> **CONSIGNE 1**: D'après le texte fourni, à quoi un usage barbare obligeait-il les filles de boutique ?

> **TEXTE FOURNI**:
══════════
Que dire aussi de l’insalubrité de certains travaux et de celle du domicile ? Qui n’a vu de ces travailleurs de l’usine ou de l’atelier, épuisés par les longues heures passées dans leur étuve ou dans leur prison, et qui portent, gravés sur leurs membres, les signes peu équivoques d’une sénilité anticipée ? Qui n’a présentes à l’esprit ces filles de boutique qu’un usage barbare obligeait naguère, ou oblige encore plus ou moins aujourd’hui, là où le législateur n’est pas intervenu, à rester debout toute la journée, même sans nécessité aucune, ou ces ouvrières de l’aiguille astreintes, pendant certaines périodes, à des séances de nuit si prolongées que c’est miracle si leur système nerveux ne finit pas par s’y détraquer ? Comment parler de ces ménages installés dans des impasses étroites ou sur des arrière-cours, qui jamais ne voient le soleil chez eux et respirent un air empesté, dans lequel les adultes périclitent, tandis que les enfans y contractent les germes de maux qu’ils auront peut-être à traîner après eux toute la vie ?
══════════
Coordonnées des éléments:
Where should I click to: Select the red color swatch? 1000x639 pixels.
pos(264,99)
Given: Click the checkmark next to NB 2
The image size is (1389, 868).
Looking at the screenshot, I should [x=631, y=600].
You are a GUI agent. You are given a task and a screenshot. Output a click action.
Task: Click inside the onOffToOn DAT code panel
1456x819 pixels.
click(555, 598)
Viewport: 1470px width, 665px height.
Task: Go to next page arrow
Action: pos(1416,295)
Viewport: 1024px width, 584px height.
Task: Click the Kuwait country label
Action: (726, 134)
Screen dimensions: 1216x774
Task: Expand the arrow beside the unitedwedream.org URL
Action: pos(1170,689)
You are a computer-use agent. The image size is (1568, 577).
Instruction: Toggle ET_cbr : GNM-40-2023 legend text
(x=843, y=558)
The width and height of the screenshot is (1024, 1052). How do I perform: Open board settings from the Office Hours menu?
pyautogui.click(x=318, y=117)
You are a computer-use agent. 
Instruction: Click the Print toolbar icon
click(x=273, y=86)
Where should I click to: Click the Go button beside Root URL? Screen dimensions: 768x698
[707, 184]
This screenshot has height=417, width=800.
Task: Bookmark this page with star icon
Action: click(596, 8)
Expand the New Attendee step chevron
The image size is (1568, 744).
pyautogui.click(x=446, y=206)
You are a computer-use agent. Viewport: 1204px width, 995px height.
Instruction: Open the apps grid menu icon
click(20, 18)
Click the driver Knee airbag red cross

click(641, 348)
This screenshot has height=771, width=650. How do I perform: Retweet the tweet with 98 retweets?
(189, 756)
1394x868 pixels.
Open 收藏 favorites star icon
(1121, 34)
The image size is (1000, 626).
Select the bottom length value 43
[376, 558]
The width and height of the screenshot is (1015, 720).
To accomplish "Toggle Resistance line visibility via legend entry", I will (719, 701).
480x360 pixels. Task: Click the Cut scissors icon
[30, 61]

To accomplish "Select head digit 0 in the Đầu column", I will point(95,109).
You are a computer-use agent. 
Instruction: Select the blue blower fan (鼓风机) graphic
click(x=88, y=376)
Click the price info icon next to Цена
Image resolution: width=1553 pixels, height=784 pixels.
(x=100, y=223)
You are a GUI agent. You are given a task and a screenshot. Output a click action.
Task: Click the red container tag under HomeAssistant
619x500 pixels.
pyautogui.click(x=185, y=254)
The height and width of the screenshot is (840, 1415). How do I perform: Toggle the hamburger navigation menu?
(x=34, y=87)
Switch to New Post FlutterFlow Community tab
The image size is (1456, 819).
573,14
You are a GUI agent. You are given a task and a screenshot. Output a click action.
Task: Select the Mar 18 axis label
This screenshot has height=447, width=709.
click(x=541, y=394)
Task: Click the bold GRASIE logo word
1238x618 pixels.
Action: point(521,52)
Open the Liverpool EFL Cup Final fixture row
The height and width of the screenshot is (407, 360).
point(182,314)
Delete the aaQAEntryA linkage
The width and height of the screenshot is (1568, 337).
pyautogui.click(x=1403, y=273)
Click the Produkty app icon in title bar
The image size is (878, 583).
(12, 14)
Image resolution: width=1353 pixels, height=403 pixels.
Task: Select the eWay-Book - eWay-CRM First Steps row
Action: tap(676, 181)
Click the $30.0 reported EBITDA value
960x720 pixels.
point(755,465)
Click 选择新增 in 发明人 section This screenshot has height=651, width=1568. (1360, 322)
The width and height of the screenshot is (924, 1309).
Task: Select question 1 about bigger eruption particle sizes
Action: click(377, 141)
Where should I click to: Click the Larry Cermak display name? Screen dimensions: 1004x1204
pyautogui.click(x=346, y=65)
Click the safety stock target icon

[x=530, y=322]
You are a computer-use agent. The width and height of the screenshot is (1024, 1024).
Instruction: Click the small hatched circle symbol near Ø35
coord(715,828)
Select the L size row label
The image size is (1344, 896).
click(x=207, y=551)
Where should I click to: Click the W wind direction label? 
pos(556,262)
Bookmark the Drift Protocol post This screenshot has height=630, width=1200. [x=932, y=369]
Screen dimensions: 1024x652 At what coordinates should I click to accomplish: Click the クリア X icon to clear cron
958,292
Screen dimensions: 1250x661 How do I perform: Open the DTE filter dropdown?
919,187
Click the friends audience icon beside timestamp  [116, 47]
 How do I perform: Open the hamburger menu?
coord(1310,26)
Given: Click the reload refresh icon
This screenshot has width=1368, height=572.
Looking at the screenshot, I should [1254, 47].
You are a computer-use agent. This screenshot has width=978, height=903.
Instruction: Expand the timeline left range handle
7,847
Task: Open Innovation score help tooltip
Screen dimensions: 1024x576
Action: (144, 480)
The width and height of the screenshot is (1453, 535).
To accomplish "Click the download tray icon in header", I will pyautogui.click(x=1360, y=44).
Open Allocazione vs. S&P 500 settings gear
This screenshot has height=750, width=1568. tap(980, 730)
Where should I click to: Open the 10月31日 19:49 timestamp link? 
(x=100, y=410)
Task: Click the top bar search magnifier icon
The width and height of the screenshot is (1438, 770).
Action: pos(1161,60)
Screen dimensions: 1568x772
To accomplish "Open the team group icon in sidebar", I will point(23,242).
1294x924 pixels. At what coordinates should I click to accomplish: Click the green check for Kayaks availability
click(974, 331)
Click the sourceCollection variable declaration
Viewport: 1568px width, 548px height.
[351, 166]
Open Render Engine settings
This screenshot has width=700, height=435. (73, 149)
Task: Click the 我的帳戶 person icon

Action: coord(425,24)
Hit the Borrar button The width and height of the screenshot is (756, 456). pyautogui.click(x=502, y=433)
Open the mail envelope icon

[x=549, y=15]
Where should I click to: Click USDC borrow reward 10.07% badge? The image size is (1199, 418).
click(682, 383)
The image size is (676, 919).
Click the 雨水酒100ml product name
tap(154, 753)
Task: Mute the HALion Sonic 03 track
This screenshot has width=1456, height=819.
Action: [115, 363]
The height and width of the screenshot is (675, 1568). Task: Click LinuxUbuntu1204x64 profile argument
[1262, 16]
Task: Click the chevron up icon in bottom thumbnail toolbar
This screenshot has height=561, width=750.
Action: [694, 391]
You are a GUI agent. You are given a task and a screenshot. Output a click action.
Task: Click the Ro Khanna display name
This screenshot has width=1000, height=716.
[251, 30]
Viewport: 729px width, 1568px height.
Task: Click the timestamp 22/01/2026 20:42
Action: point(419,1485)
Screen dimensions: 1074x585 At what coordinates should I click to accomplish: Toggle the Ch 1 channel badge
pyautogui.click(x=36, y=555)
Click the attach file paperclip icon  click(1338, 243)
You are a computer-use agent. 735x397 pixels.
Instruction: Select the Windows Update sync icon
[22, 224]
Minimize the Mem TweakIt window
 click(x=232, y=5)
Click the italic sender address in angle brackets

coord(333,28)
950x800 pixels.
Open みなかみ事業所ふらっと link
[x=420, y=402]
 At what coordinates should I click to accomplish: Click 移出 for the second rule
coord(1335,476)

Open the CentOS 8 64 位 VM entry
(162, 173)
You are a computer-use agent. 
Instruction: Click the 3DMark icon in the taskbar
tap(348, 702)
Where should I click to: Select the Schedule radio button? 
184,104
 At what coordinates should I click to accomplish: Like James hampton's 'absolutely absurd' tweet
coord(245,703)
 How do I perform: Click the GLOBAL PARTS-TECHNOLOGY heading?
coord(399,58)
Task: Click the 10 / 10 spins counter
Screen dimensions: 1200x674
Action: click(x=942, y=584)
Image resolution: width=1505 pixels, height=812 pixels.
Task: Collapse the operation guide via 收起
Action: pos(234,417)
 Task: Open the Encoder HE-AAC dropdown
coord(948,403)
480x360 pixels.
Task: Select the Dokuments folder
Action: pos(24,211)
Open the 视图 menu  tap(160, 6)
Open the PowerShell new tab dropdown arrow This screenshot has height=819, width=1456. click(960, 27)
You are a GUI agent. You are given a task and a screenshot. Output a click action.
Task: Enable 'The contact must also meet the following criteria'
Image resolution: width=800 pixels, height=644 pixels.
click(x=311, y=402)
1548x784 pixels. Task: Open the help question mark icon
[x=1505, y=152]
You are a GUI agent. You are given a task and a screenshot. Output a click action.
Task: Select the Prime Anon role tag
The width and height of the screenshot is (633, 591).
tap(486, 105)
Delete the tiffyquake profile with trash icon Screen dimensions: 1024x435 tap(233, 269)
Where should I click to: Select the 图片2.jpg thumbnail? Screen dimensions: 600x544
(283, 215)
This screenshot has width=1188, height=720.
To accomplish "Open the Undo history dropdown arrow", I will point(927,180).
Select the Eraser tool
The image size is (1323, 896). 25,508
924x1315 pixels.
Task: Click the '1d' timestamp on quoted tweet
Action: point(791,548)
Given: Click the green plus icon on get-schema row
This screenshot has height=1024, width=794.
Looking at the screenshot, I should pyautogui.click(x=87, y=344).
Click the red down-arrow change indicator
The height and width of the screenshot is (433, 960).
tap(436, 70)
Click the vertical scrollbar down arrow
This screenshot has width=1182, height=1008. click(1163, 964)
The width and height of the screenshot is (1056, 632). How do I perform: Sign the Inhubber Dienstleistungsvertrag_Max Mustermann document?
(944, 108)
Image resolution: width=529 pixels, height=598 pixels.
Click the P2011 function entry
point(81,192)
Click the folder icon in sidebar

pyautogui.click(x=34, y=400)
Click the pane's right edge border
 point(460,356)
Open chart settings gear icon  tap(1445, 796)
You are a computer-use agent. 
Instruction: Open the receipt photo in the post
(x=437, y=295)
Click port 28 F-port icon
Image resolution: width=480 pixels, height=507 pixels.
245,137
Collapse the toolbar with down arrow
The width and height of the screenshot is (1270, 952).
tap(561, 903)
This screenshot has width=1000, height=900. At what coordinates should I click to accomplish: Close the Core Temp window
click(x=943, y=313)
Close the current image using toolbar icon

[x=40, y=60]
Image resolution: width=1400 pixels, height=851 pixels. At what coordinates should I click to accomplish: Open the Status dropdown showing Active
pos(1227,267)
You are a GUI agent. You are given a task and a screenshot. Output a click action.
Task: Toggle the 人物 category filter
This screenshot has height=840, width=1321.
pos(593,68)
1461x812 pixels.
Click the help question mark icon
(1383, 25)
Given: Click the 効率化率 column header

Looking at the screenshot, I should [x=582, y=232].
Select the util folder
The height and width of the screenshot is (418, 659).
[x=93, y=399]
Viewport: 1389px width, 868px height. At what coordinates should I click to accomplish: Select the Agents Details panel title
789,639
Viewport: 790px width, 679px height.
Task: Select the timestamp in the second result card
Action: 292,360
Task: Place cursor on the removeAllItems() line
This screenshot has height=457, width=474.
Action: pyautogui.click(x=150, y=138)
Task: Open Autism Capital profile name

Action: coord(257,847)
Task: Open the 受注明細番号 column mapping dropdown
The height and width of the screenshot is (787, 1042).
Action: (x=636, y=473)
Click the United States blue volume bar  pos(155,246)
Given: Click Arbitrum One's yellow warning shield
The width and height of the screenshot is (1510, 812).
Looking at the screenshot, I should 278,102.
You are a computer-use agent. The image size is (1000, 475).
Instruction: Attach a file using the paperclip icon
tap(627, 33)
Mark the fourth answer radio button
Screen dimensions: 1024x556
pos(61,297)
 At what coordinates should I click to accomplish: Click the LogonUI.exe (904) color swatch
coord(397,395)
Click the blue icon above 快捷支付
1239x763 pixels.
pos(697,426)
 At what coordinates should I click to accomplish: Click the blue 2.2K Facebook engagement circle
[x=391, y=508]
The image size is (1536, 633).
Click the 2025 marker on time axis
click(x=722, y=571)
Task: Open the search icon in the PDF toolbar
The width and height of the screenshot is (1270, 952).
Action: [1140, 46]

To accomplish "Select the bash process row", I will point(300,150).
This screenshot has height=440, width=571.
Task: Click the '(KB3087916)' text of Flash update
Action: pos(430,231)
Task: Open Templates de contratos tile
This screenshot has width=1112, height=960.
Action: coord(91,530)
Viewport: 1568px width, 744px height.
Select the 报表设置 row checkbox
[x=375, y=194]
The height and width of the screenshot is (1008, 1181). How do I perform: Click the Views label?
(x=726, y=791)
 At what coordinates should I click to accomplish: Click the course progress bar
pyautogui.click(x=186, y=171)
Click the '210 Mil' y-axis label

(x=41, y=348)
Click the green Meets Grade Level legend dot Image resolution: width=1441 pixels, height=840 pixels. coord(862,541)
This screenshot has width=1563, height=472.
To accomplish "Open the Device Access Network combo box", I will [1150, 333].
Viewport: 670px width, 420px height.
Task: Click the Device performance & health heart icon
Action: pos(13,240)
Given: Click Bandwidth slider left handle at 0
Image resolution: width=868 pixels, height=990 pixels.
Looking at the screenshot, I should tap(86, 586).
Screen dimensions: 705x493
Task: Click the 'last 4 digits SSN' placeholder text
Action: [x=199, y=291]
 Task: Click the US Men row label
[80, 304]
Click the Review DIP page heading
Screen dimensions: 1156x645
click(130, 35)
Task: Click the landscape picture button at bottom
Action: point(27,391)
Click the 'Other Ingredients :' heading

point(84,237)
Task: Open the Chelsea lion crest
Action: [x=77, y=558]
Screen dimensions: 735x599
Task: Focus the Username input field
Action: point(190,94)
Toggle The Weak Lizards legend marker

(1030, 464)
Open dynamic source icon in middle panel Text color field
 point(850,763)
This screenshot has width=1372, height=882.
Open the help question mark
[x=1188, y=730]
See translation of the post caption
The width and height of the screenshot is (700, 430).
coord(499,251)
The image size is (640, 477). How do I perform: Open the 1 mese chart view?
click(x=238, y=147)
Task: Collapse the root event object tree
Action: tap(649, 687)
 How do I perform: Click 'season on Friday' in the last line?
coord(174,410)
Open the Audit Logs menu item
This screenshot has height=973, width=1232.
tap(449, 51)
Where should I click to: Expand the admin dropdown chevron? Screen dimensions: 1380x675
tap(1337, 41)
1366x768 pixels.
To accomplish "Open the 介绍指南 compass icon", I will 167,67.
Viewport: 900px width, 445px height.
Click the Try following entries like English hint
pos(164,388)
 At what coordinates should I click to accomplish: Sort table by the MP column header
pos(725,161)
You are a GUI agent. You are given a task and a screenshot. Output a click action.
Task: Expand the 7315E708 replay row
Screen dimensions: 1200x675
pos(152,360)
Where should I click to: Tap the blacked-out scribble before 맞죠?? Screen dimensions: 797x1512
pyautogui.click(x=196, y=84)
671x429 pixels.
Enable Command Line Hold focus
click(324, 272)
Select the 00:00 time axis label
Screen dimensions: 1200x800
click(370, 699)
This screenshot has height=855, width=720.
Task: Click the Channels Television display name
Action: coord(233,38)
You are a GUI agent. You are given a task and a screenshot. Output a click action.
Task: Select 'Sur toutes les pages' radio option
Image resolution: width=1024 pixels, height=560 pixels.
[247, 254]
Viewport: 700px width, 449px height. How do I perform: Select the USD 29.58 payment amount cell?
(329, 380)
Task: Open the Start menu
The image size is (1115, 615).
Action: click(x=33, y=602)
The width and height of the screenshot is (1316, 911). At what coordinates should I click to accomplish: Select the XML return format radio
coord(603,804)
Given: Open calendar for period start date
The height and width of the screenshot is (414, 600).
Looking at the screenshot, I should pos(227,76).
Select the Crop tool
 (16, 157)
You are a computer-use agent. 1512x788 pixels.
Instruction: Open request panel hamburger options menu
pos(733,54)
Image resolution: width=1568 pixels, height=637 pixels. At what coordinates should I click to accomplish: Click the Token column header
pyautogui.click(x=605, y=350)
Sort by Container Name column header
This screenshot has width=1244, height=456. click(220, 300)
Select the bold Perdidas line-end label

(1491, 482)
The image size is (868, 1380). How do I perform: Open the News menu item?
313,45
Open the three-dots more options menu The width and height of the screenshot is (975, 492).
══════════
> **CONSIGNE 2**: Reprenez en liste JSON de chaînes les lignes des entrées, une chaîne par ligne, sans les lignes vides : partez de la ligne qui contient "Task: Open the 受注明細番号 column mapping dropdown" et arrêtez-vous après celle qui contient "pos(61,297)".

> **RÉPONSE 1**: À rester debout toute la journée, même sans nécessité aucune.

> **RÉPONSE 2**:
[
  "Task: Open the 受注明細番号 column mapping dropdown",
  "The height and width of the screenshot is (787, 1042).",
  "Action: (x=636, y=473)",
  "Click the United States blue volume bar  pos(155,246)",
  "Given: Click Arbitrum One's yellow warning shield",
  "The width and height of the screenshot is (1510, 812).",
  "Looking at the screenshot, I should 278,102.",
  "You are a computer-use agent. The image size is (1000, 475).",
  "Instruction: Attach a file using the paperclip icon",
  "tap(627, 33)",
  "Mark the fourth answer radio button",
  "Screen dimensions: 1024x556",
  "pos(61,297)"
]